China's Q1 GDP growth exceeds expectations, reaches 5.3%
China's gross domestic product (GDP) growth for the first quarter of 2024 has reached 5.3%, according to data released by the National Bureau of Statistics. This figure surpasses the previous quarter's growth of 5.2% and outperforms the average forecast of 4.5% predicted by economists in a recent Nikkei poll. The robust economic performance comes as China aims for an ambitious full-year growth target of around 5% for 2024.
Sequential GDP expansion outperforms projections
On a sequential basis, China's GDP saw a 1.6% expansion in the January-March quarter, surpassing both the projected increase of 1.4% and the revised gain of 1.2% from the previous quarter. Despite this encouraging performance, data from March revealed a slowdown in industrial output and retail sales growth compared to the January-February period. This suggests potential weaknesses in consumer demand and business confidence within China's economy.
Property sector struggles amid economic growth
The property sector, a significant component of China's economy, continues to face challenges with a 9.5% year-on-year decline in investment in Q1 2024. Analysts are divided on the impact of these GDP figures, with some viewing them as a potential boost for Chinese equities rebound, while others warn of economic risks due to over-reliance on the property market. These risks include potential deflation and further economic issues.
Government measures to achieve growth targets
In response to potential economic challenges, China's government has implemented several fiscal and monetary policy measures. These strategies focus on infrastructure investment and high-tech manufacturing, aiming to achieve the country's growth target. However, there are doubts about the long-term viability of this approach and the need to address underlying issues such as weak consumer sentiment and the slump in the property market.
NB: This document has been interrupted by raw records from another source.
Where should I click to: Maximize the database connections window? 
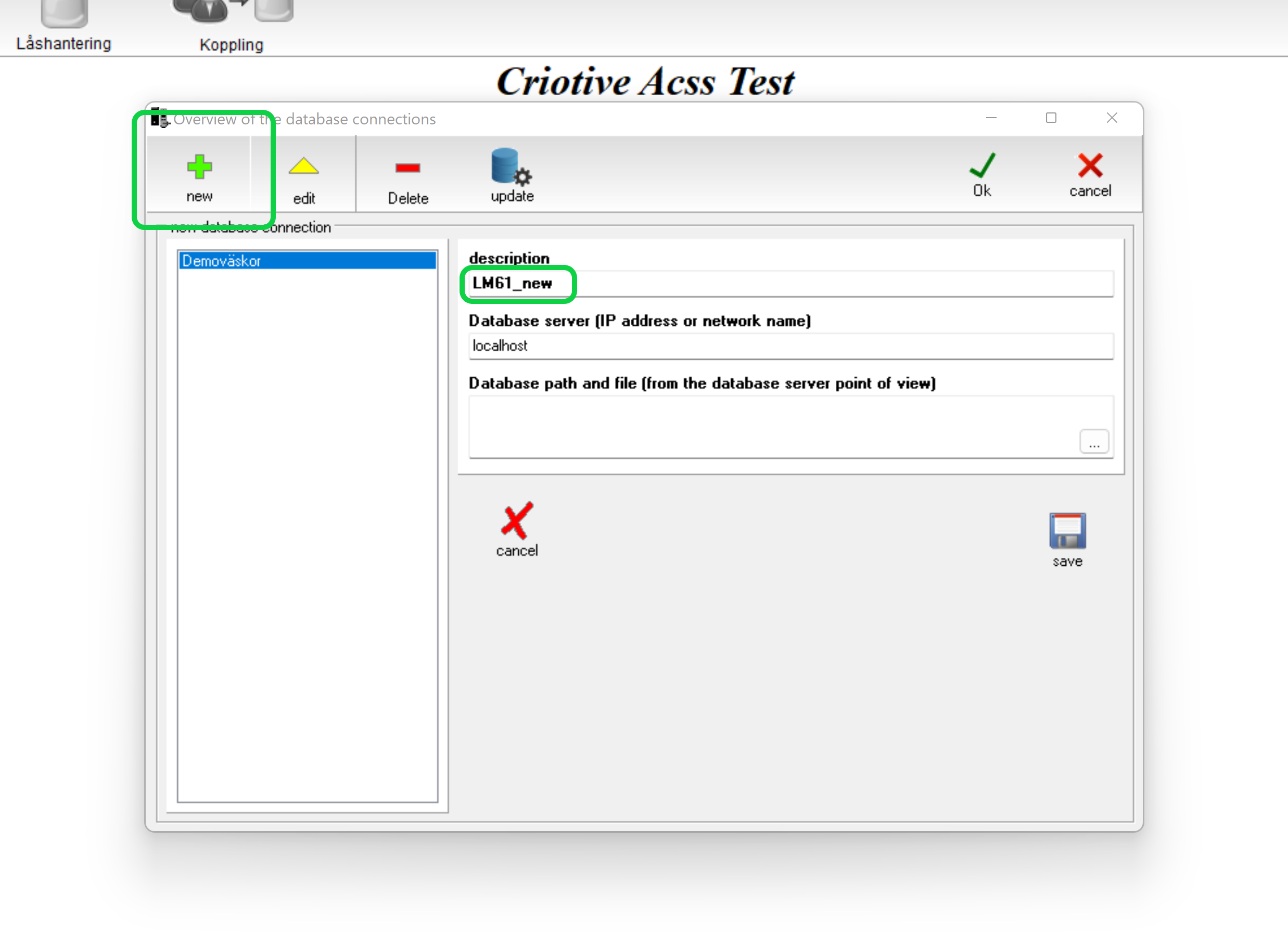click(x=1051, y=118)
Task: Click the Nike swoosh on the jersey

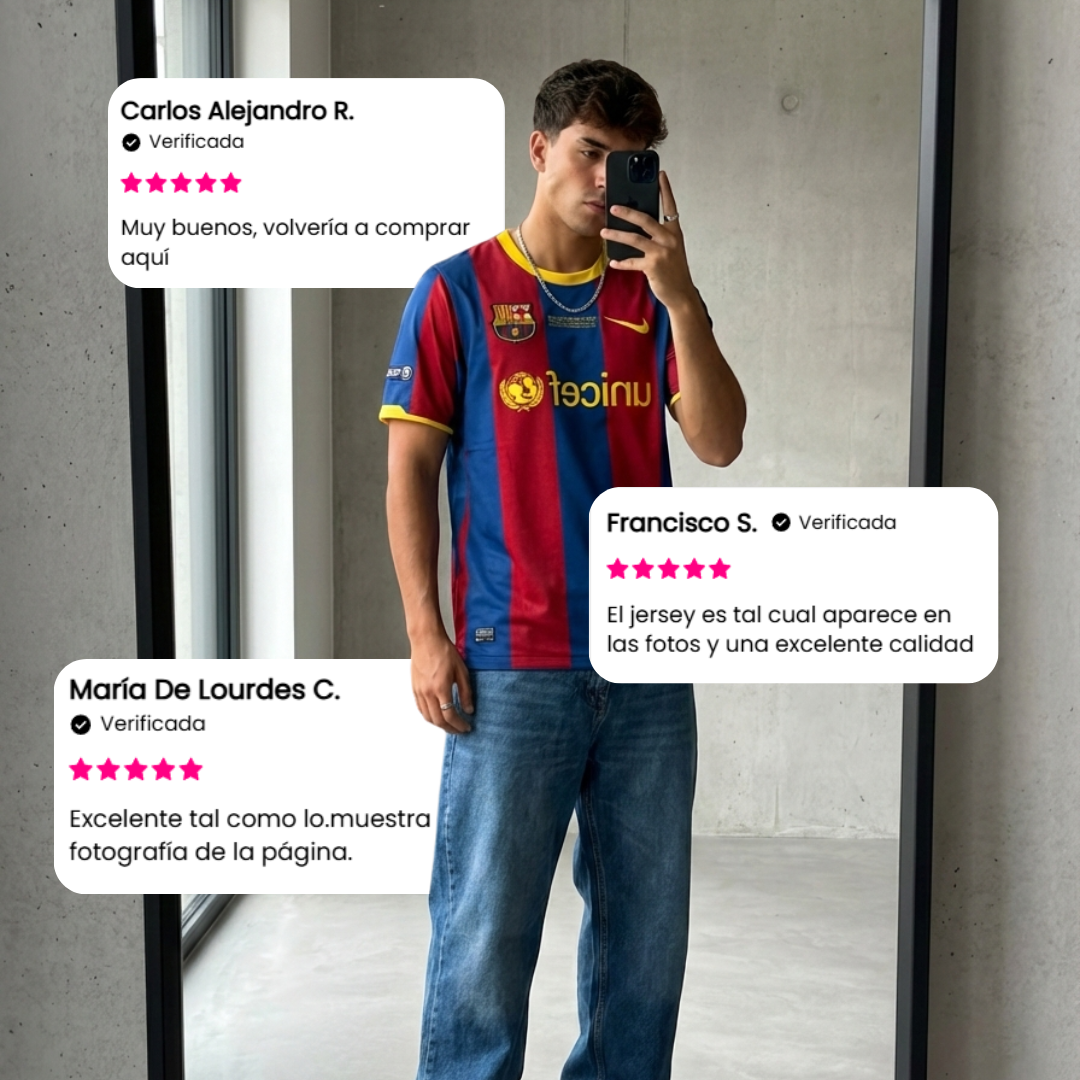Action: tap(627, 323)
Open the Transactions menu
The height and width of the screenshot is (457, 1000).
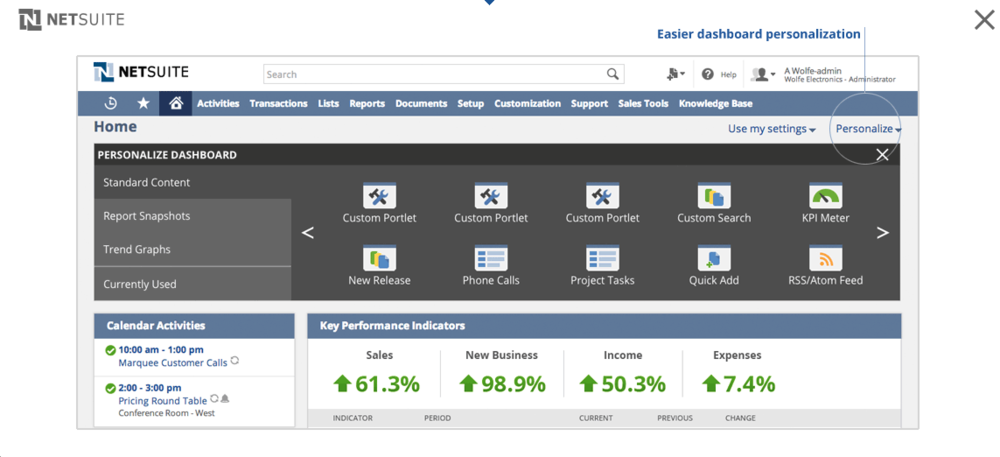coord(278,104)
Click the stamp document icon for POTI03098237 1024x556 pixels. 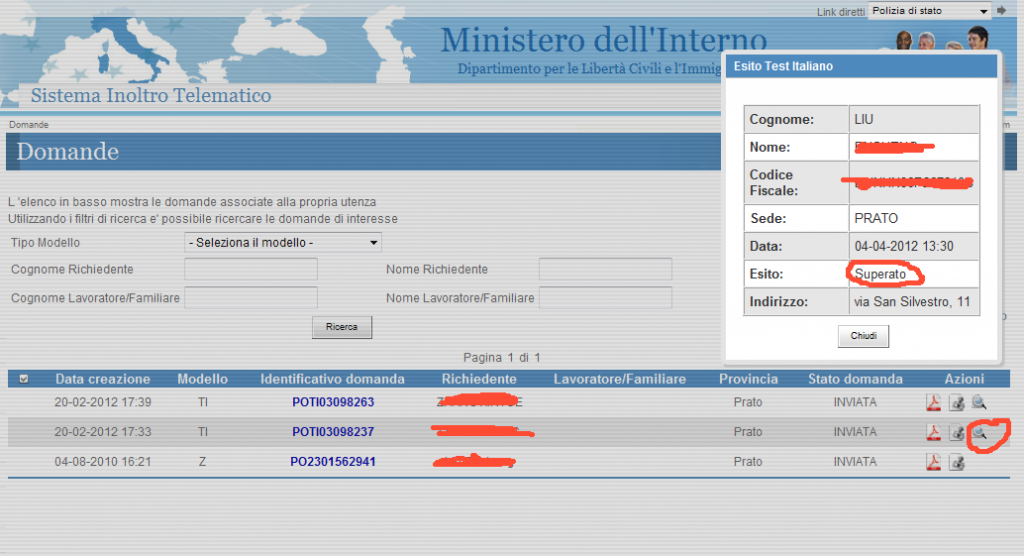957,432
Key economic indicators show mixed results
China has released additional key economic data points, including a 4.5% increase in industrial production in March year-on-year and a 6.1% rise in industrial output for Q1. Retail sales saw a modest uptick of 3.1%. Fixed-asset investment grew by 4.5% in the first three months, while the property sector continued to contract with investment dropping by 9.5%. The urban unemployment rate fell slightly to 5.2% last month from February's 5.3%.